[ARTICLE]

# West 57th Street, Manhattan



## falmouth3 (Nov 25, 2007)

I received an invitation to view the new "exquisite studio, one-bedroom, and penthouse units" at the "latest premium property now under construction in the heart of Manhattan."

I can choose from 2 packages:
3 days/2 nights at the Hilton, NY
Accommodations for 2
Choice of 20,000 Hilton HHonors points or 2 nights of hotel parking
From $299

3 days/2 nights at the Hilton, NY
Accommodations for 2
Choice of 20,000 Hilton HHonors points or 2 nights of hotel parking
$200 Entertainment Voucher good for shows and events
From $398

So, my question is, is this a good deal?  I'm leery of the "from" in the wording.  I would have up to one year to take my get-away after reserving.   I do not see anything about the length of the presentation.  Also, I'd like a little more detail on what that $200 Entertainment voucher would buy me.

[DATA PROVIDED]

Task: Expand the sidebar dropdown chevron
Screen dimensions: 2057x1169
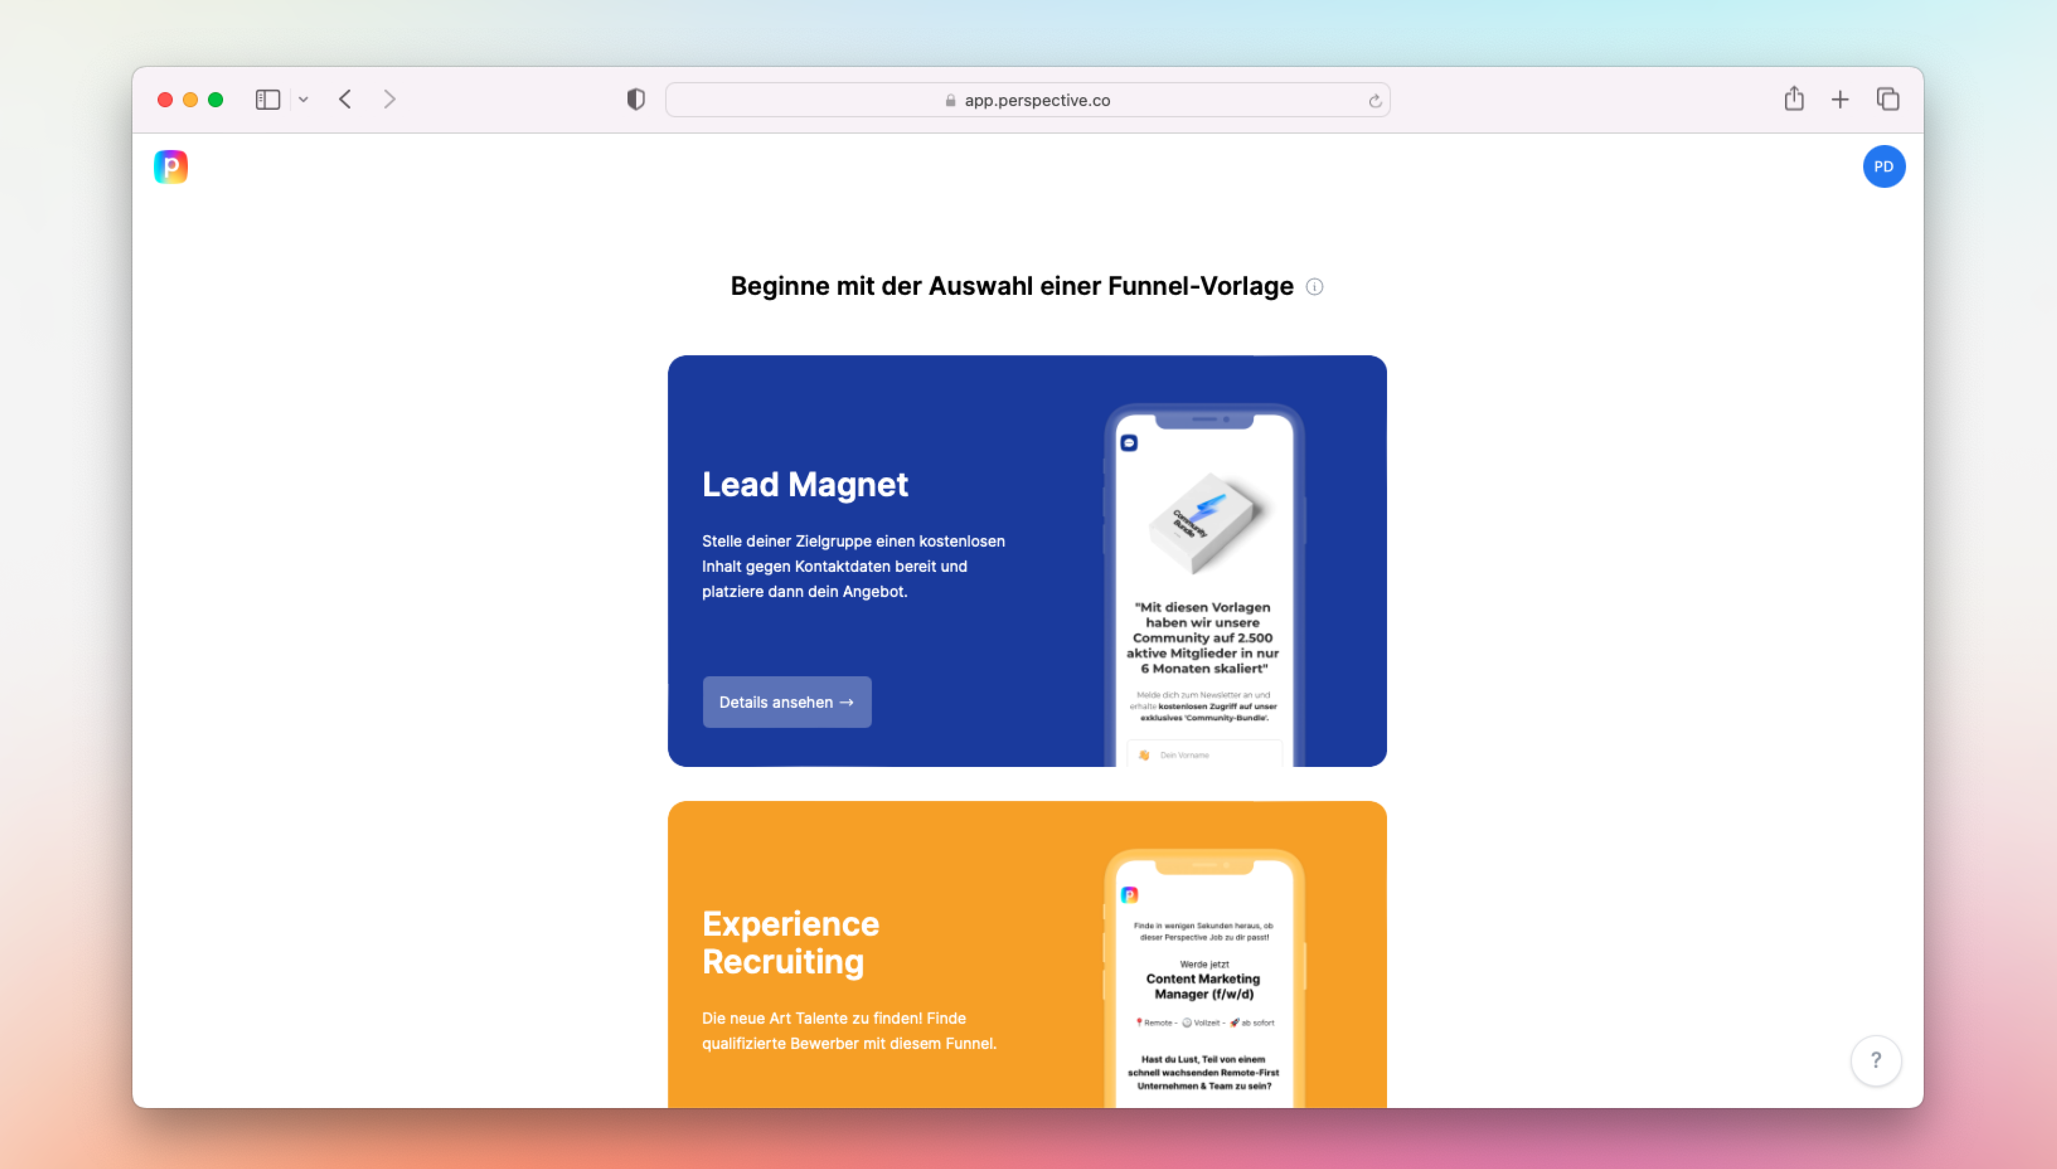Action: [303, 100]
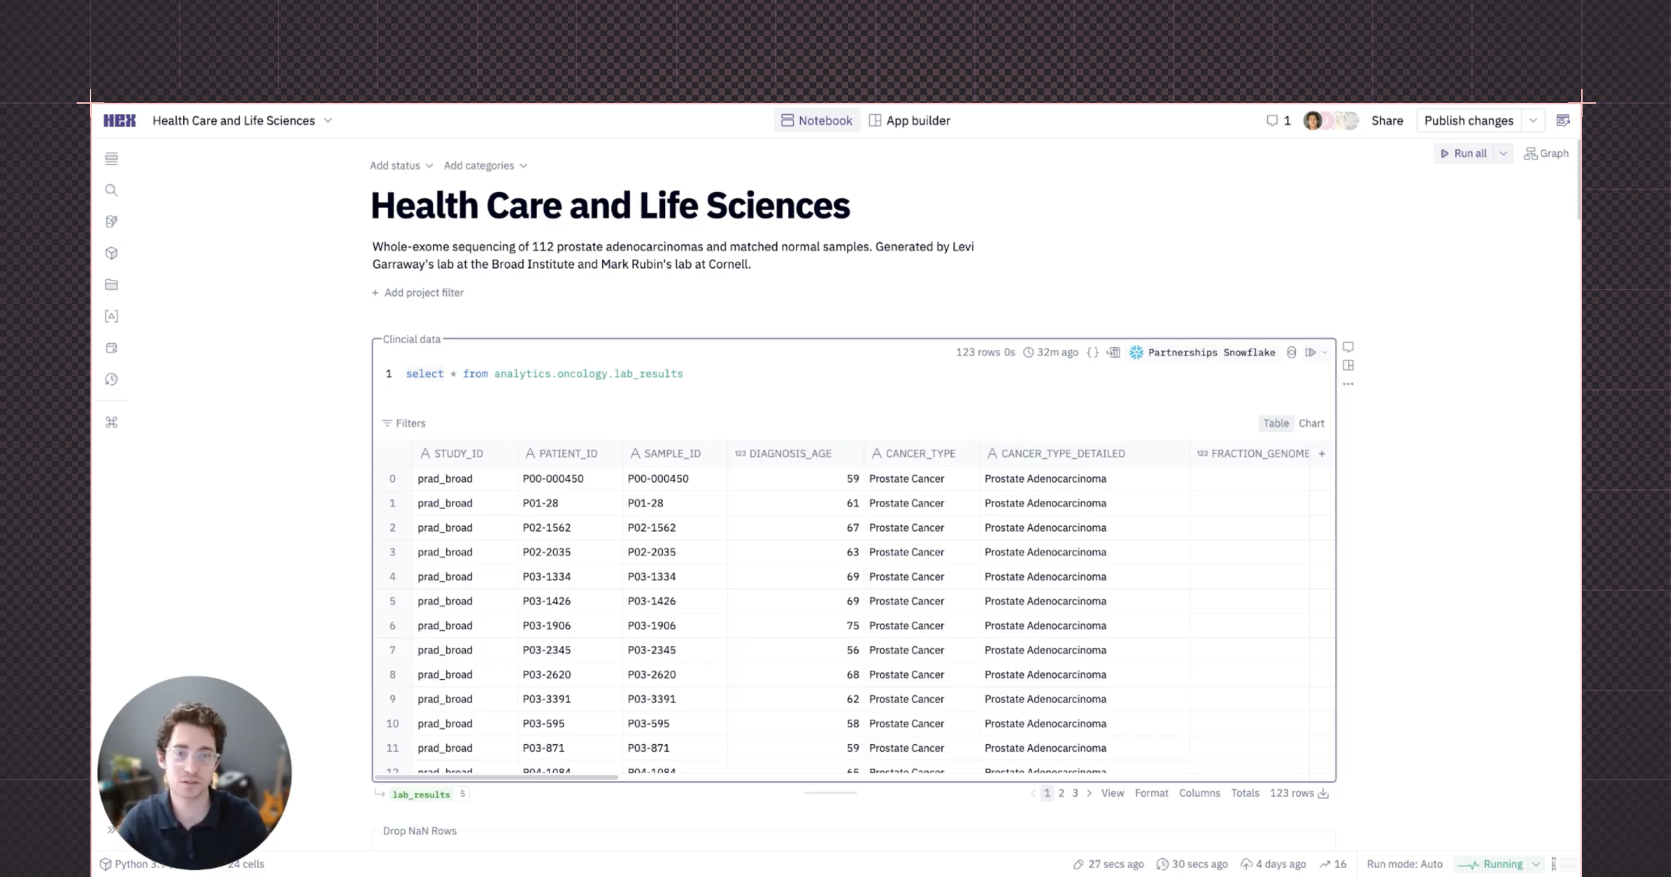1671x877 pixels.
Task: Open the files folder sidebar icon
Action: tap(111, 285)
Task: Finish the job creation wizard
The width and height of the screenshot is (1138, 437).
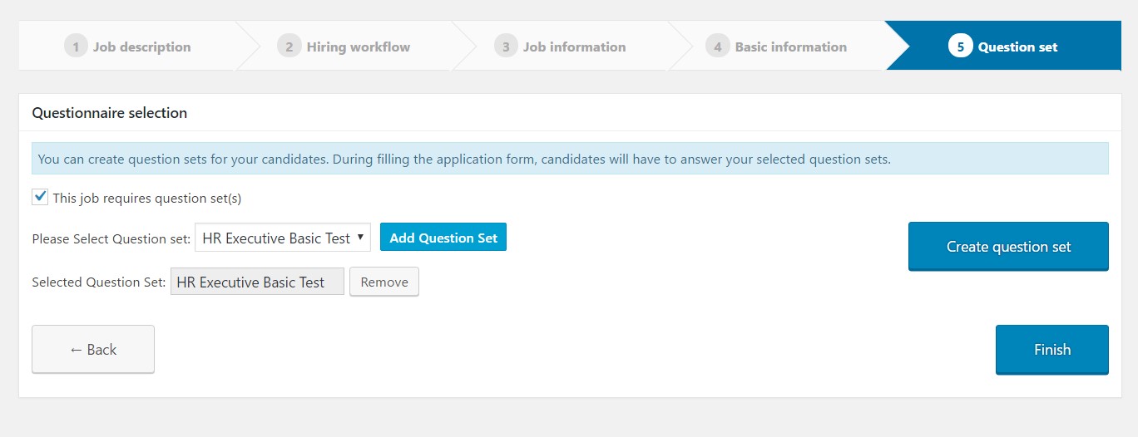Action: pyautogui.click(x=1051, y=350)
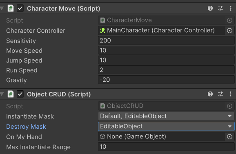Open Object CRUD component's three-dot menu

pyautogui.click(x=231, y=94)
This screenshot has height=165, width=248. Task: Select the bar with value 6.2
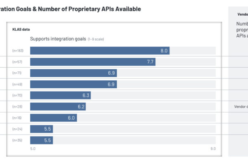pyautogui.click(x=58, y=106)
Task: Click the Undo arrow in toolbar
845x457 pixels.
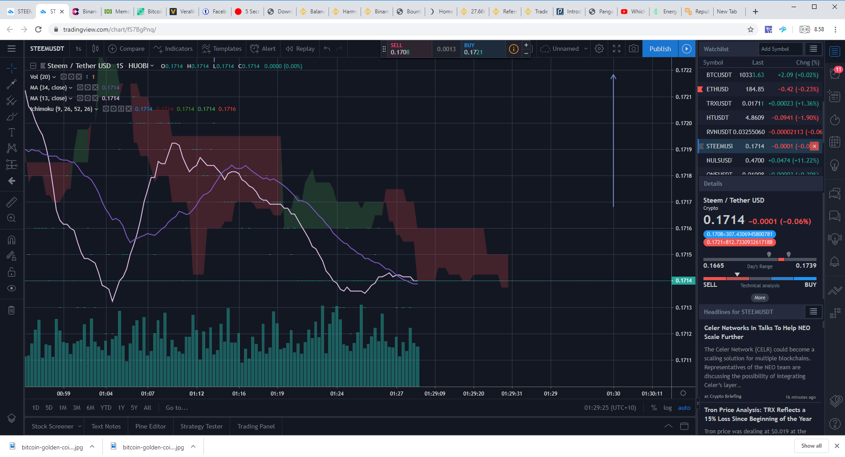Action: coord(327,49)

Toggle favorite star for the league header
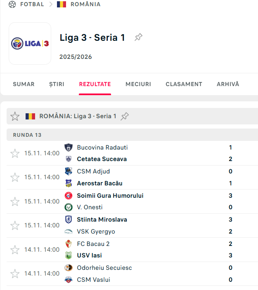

[TASKS TO COMPLETE]
[a] Retype the entire listing of tasks and coordinates line for line, omitting the pictures.
[b] Write the next part of the forum thread about the West 57th Street preview offer, picking up after its final sentence.

[ANSWER LIST]
[a]
Task: Expand the sidebar dropdown chevron
Screen dimensions: 2057x1169
Action: [303, 100]
1671x877 pixels.
Task: Open the files folder sidebar icon
Action: tap(111, 285)
Task: Finish the job creation wizard
The width and height of the screenshot is (1138, 437).
Action: pyautogui.click(x=1051, y=350)
Open Object CRUD component's three-dot menu

pyautogui.click(x=231, y=94)
This screenshot has height=165, width=248. Task: Select the bar with value 6.2
pyautogui.click(x=58, y=106)
Task: Click the Undo arrow in toolbar
845x457 pixels.
Action: coord(327,49)

Toggle favorite star for the league header

[b]
Does anyone have any experience with this type of package from Hilton?  Advice and opinions are requested.

Thanks,
Sue


----------



## falmouth3 (Nov 29, 2007)

No comments?  I thought for sure people on TUG would want to weigh in with their opinions.   

Sue


----------



## linsj (Nov 29, 2007)

Considering the price of hotel rooms in NYC, this is a good deal for two or three nights. Personally I'd take the three-night package since I've been wanting to go to NYC and don't have enough hotel points. I bought a similar package at another HGVC property, but I don't recall the word "from" with the price. I would call and ask about that, as well as what the entertainment voucher is good for. 

The presentations usually last about an hour. In spite of other threads here, I've found them--and owners' updates--to be low key.


----------



## KathyA (Nov 29, 2007)

*I own at the Hilton Club New York*

It's a great deal for the weekend.  I love the Hilton Club New York and go several times a year.


----------



## brother coony (Nov 29, 2007)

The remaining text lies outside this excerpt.